Paula alega ter sido removida no momento em que decidiu não elogiar o candidato e não prosseguir com o trabalho, que acreditava ser de esquerda porém “apartidário” e em defesa de causas progressistas, como os direitos de mulheres e negros. Ela afirma ter questionado se o objetivo dos posts era beneficiar o PT e, em seguida, foi excluída.
“O silenciamento só reforçou que essa ação fedia. Não quero defender candidatos petistas cegamente”, escreveu.
O twitter @pppholanda era público até a tarde de domingo. Com a publicação das primeiras notas na imprensa do que tem sido tratado como “Wellington Gate” ou “#Lulazord”, foi fechado apenas para seus seguidores. Uma das últimas postagens brincava: “vou sair, se não voltar já sabem o que aconteceu gashah”. O “nick” de Paula na rede social é “Votem Lula Haddad” e ela declara voto no partido depois de fazer sua denúncia.
A administradora do grupo de whatsapp que decidia as publicações é dona da agência de marketing digital LaJoy e também influenciadora digital. Para Paula, Joyce Falete confirmou que a ação seria mesmo em favor do PT, segundo os prints da conversa divulgados.

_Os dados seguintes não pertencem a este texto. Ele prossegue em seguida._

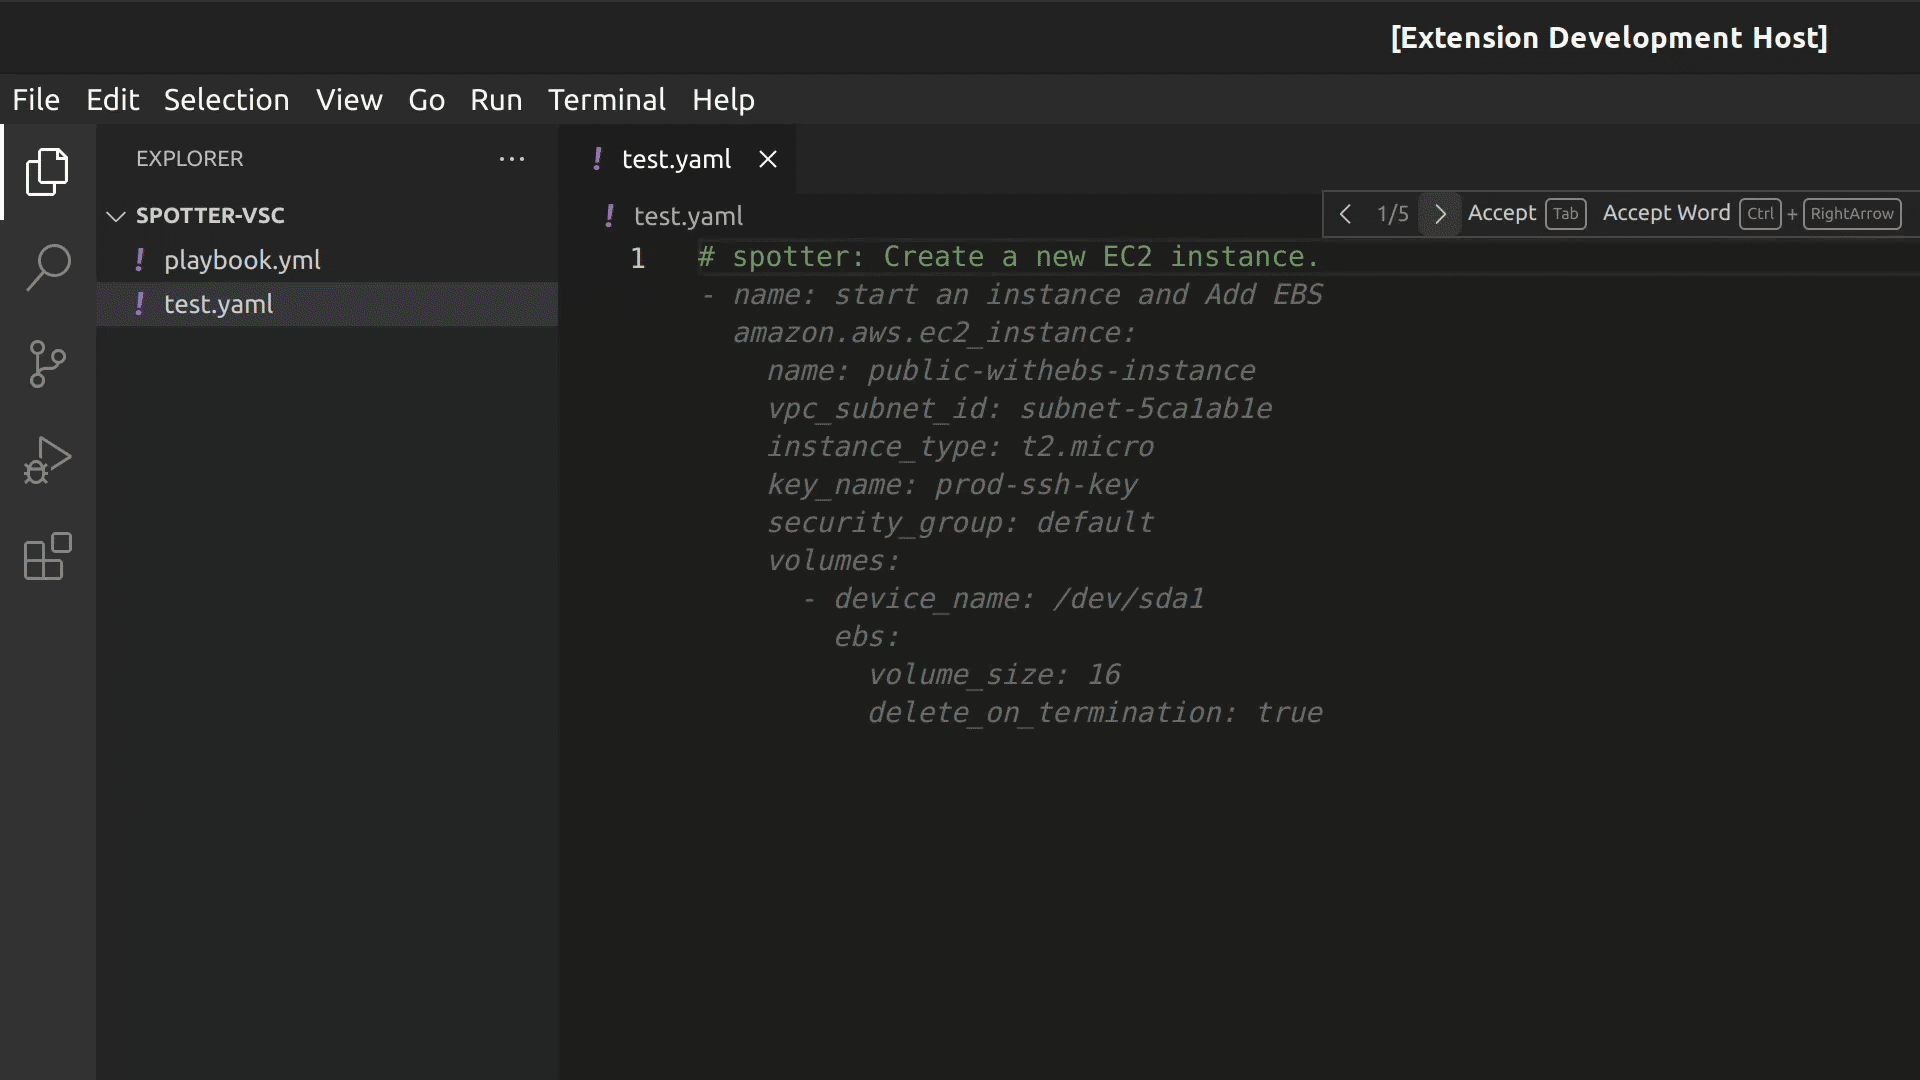
Task: Close the test.yaml editor tab
Action: pos(767,159)
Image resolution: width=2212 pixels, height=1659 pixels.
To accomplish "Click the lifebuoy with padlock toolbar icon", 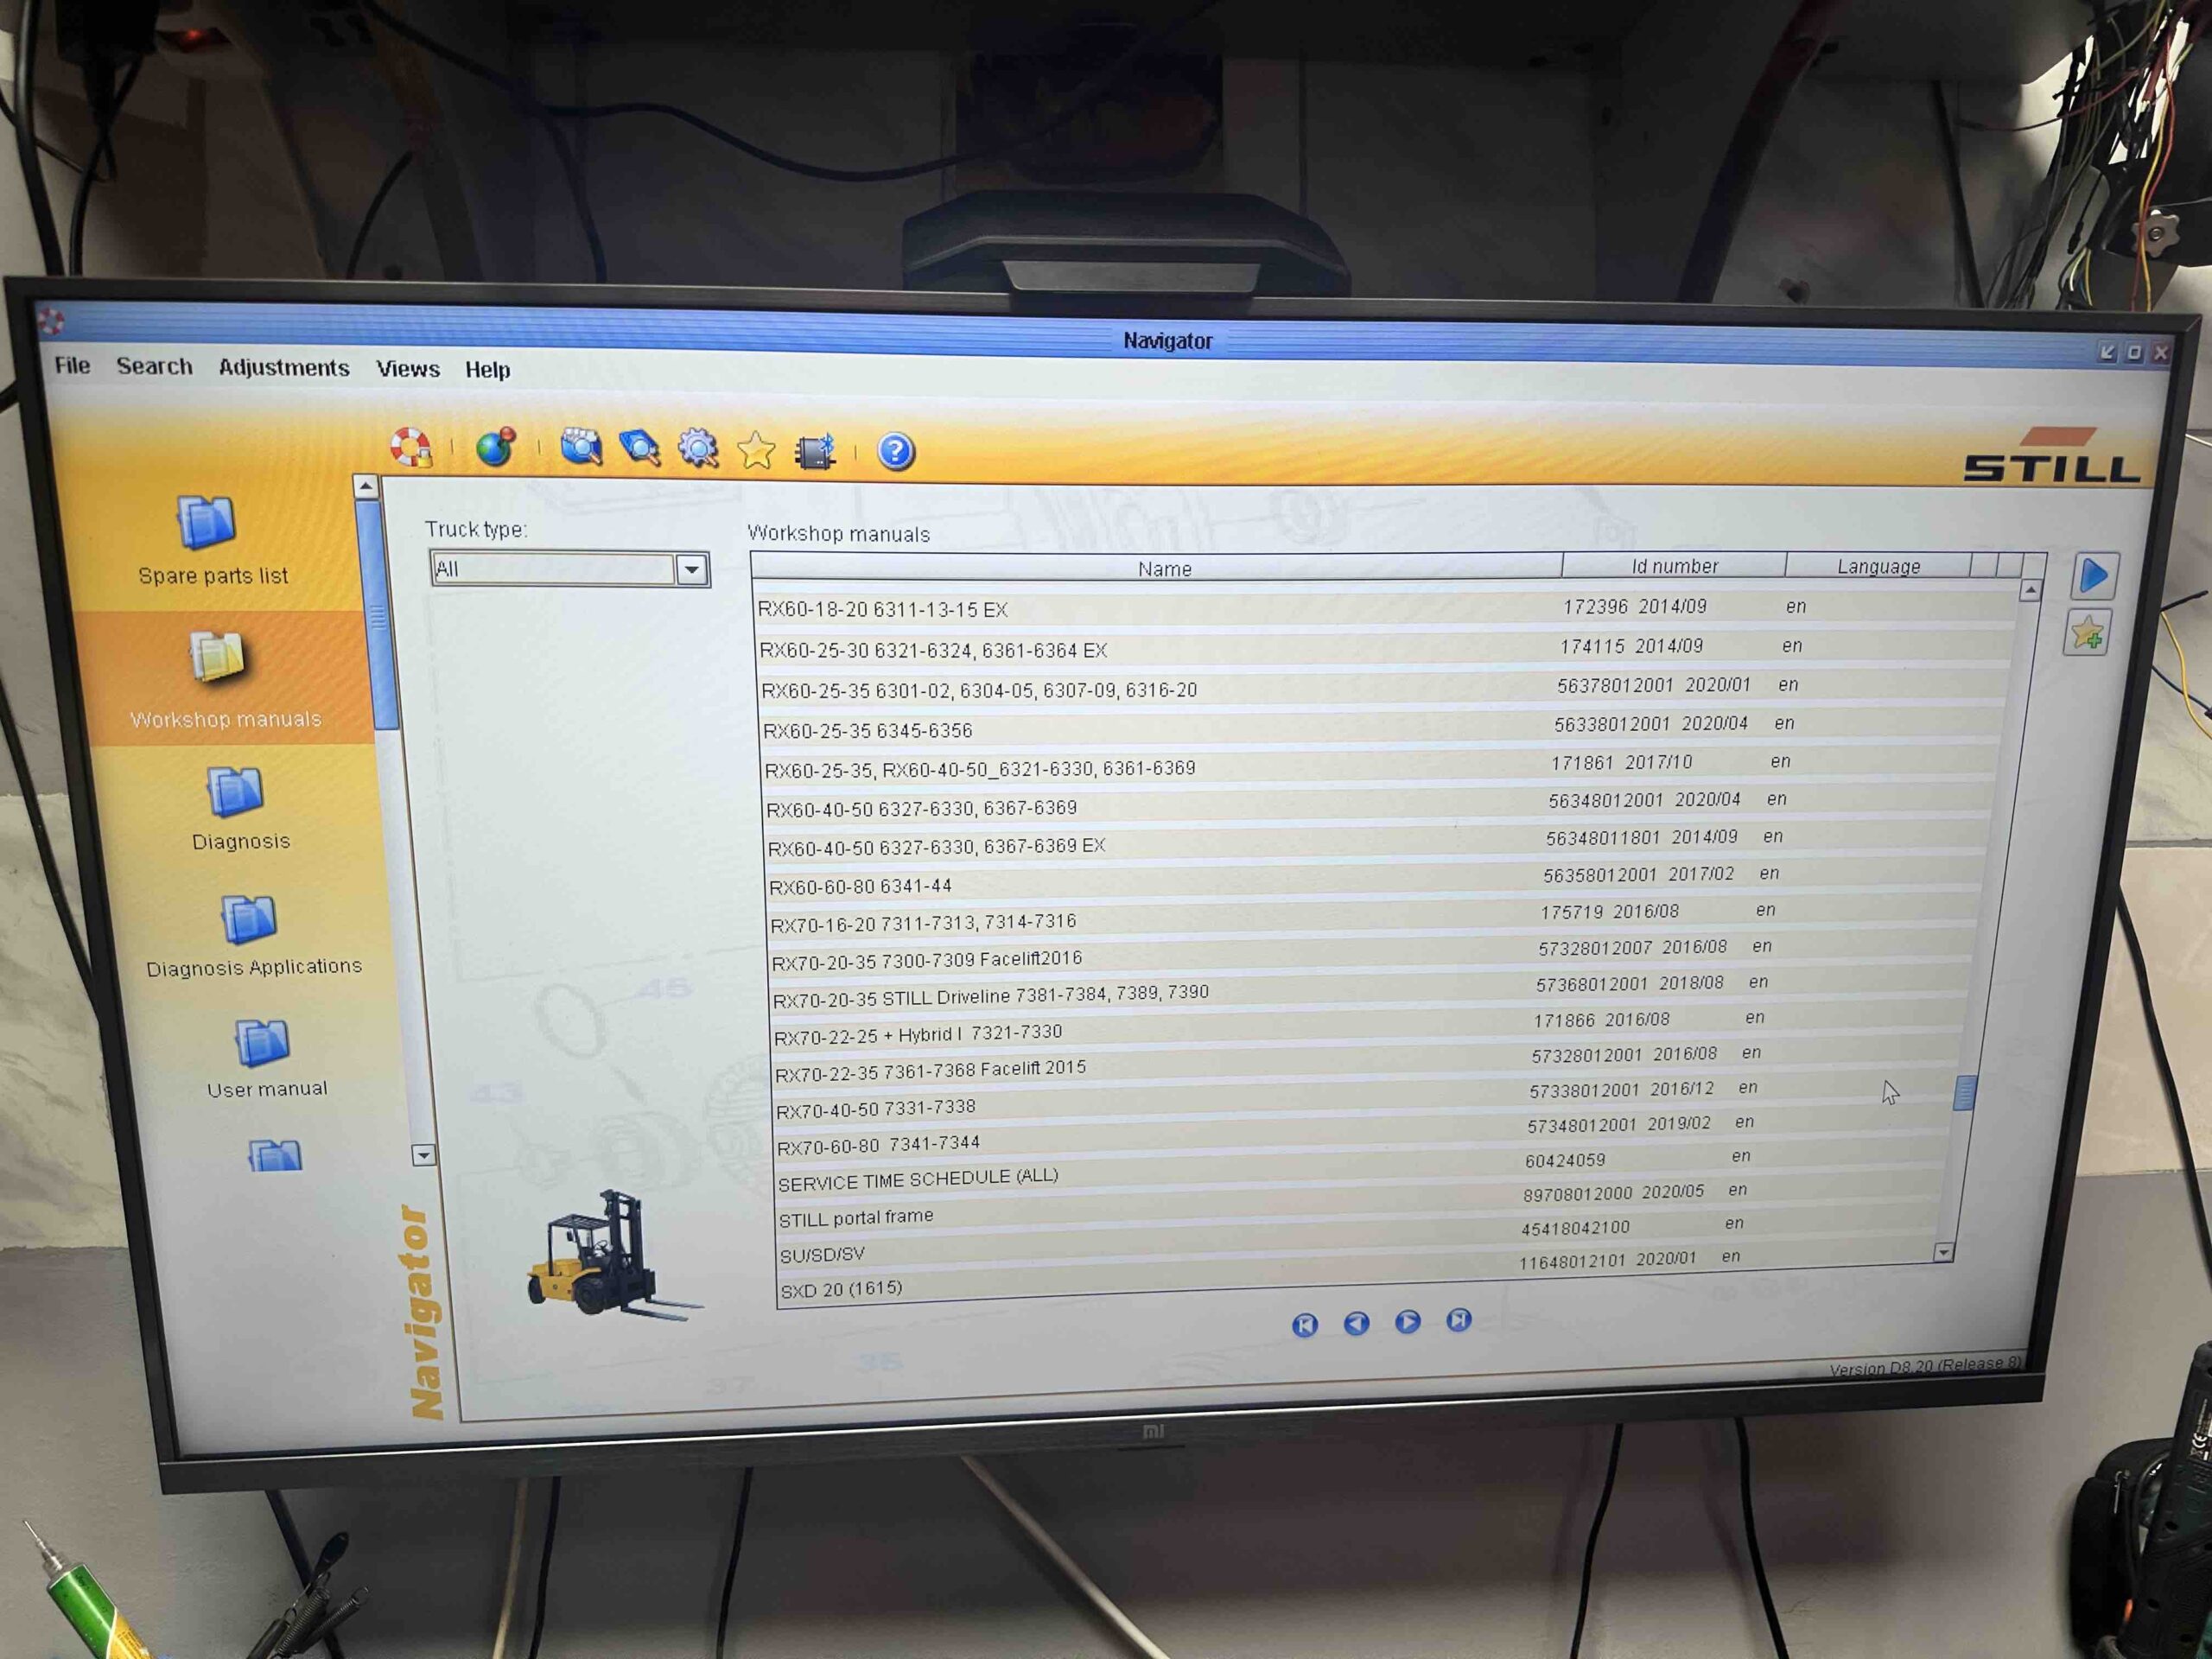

A Gazeta do Povo entrou em contato com Joyce através do site da agência, que naquele momento ainda estava no ar. “Não é surpresa pra ninguém que me acompanha que eu sempre fui de esquerda e sempre fui Lula Livre e sempre fui petista e apoio o PT”, escreveu.
Ela informou ainda que fora procurada pela empresa Be Connected nos meses de junho e julho (anteriores, portanto, ao prazo permitido) para “dar consultoria sobre quais jovens profissionais tecnológicos e digitais de esquerda estavam aptos a construir e sugerir a melhor tática (conteúdo: posts, memes e gifs)” e que sua empresa não estava envolvida.
Ela forneceu um e-mail de contato, utilizado na tentativa de falar com a empresa Be Connected. A mensagem voltou, o que indica que o domínio “beconnected.com.br” havia sido retirado do ar. Após ser procurada pela reportagem, o site da agência LaJoy também saiu do ar. Joyce não voltou a responder e-mails, nos quais era questionada sobre os valores envolvidos na consultoria e a origem destes recursos.
Irregularidades
Segundo a advogada para assuntos digitais Flavia Penido, as postagens deveriam ser identificadas como de publicidade pelos comunicadores. Ela cita o artigo 242 do Código Eleitoral e Resolução do TSE para defender esta obrigação e afirma que houve uma “fraude” ao dissimular as publicações como postagens espontâneas. “Eleição é um tema sensível. A partir do momento em que temos textos pagos (portanto, prestação de serviços remunerada) fraudulentamente disfarçada de ‘publicações espontâneas’, temos uma clara manipulação do fórum de debates que é a internet”, escreveu em sua conta no Facebook.
A onda de elogios ao governador Wellington Dias, candidato à reeleição, surgiu após o término de uma greve de 77 dias na rede estadual de ensino na sexta-feira (24).
A paralisação, que chegou a comprometer o ano letivo, exigia o cumprimento de um reajuste de 6,81% para os professores e 3,95% para os funcionários, determinado pela Justiça e vetado pelo governador, de acordo com o Sindicato dos Trabalhadores em Educação (Sinte).
Em nota, o governo do Piauí afirmou que as publicações no Twitter foram “espontâneas” e negou envolvimento da campanha na onda de postagens. A reportagem procurou o vice-presidente e Adjunto da Secretaria Nacional de Comunicação do PT, Alberto Cantalice. Ele disse que estava em viagem e não tinha conhecimento do ocorrido.
Procurada pela Folha de S. Paulo, Gleisi não se manifestou. Marinho afirmou, via assessoria: “Não conheço essa agência. Aliás, nem sei o que seja um ‘influencer’”.